Assume that \(r \neq 0\) and \(P_{0} \neq 0\). The equation \(P_{t+1}-P_{t}=r P_{t}\) can be changed to iteration form by

\[\begin{align}
P_{t+1}-P_{t} &=r P_{t} \\
P_{t+1} &=(r+1) P_{t} \\
P_{t+1} &=R P_{t}
\end{align} \label{1.7}\]

where \(R = r + 1\). The equation \(P_{t+1} = R P_t\) is valid for \(t = 0, t = 1, ... \) and represents a large number of equations, as in

\[\left.\begin{array} \\
P_{1} =R P_{0} && t=0 \\
P_{2} =R P_{1} && t=1 \\
\vdots && \vdots \\
P_{n-1} =R P_{n-2} && t=n-2 \\
P_{n} =R P_{n-1} && t=n-1
\end{array}\right) \label{1.8}\]

where \(n\) can be any stopping value.

Cascading equations. These equations \ref{1.8} may be ‘cascaded’ as follows.

1. The product of all the numbers on the left sides of Equations 1.8 is equal to the product of all of the numbers on the right sides.

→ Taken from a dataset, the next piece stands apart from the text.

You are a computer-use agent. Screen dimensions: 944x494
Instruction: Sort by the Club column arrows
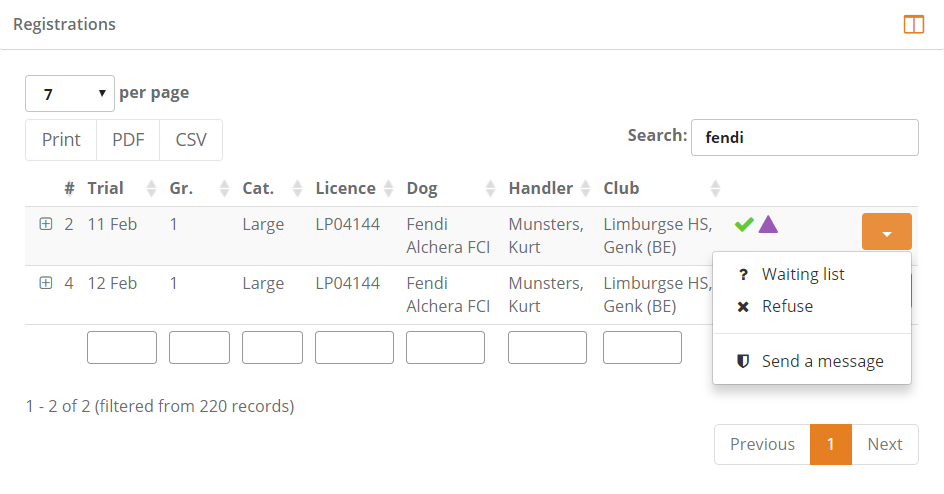coord(715,188)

Therefore \[P_{1} \times P_{2} \times \cdots \times P_{n-1} \times P_{n}=R P_{0} \times R P_{1} \times \cdots \times R P_{n-2} \times R P_{n-1}\]
2. The previous equation may be rearranged to \[P_{1} P_{2} \cdots P_{n-1} P_{n}=R^{n} P_{0} P_{1} \cdots P_{n-2} P_{n-1}\].
3. \(P_{1}, P_{2}, \cdots P_{n-1}\) are factors on both sides of the equation and (assuming no one of them is zero) may be divided from both sides of the equation, leaving \[P_{n}=R^{n} P_{0}\] Because n is arbitrary and the dynamic equation is written with \(t\), we write \[P_{t}=R^{t} P_{0}=P_{0}(1+r)^{t} \label{1.9}\] as the solution to the iteration \[P_{t+1}=R P_{t} \quad \text { with initial value, } P_{0}\] and the solution to \[P_{t+1}-P_{t}=r P_{t} \quad \text{ with initial value, } P_{0}\].

Explore 1.2.1

1. Suppose \(r = 0\) in \(P_{t+1} − P_{t} = r P_{t}\) so that \(P_{t+1} − P_{t} = 0\). What are \(P_{1}, P_{2}, \cdots\)?
2. Suppose \(P_{0} = 0\), and \(P_{t+1} − P_{t} = r P_{t}\) for \(t = 0, 1, 2, \cdots\). What are \(P_{1}, P_{2}, \cdots\)?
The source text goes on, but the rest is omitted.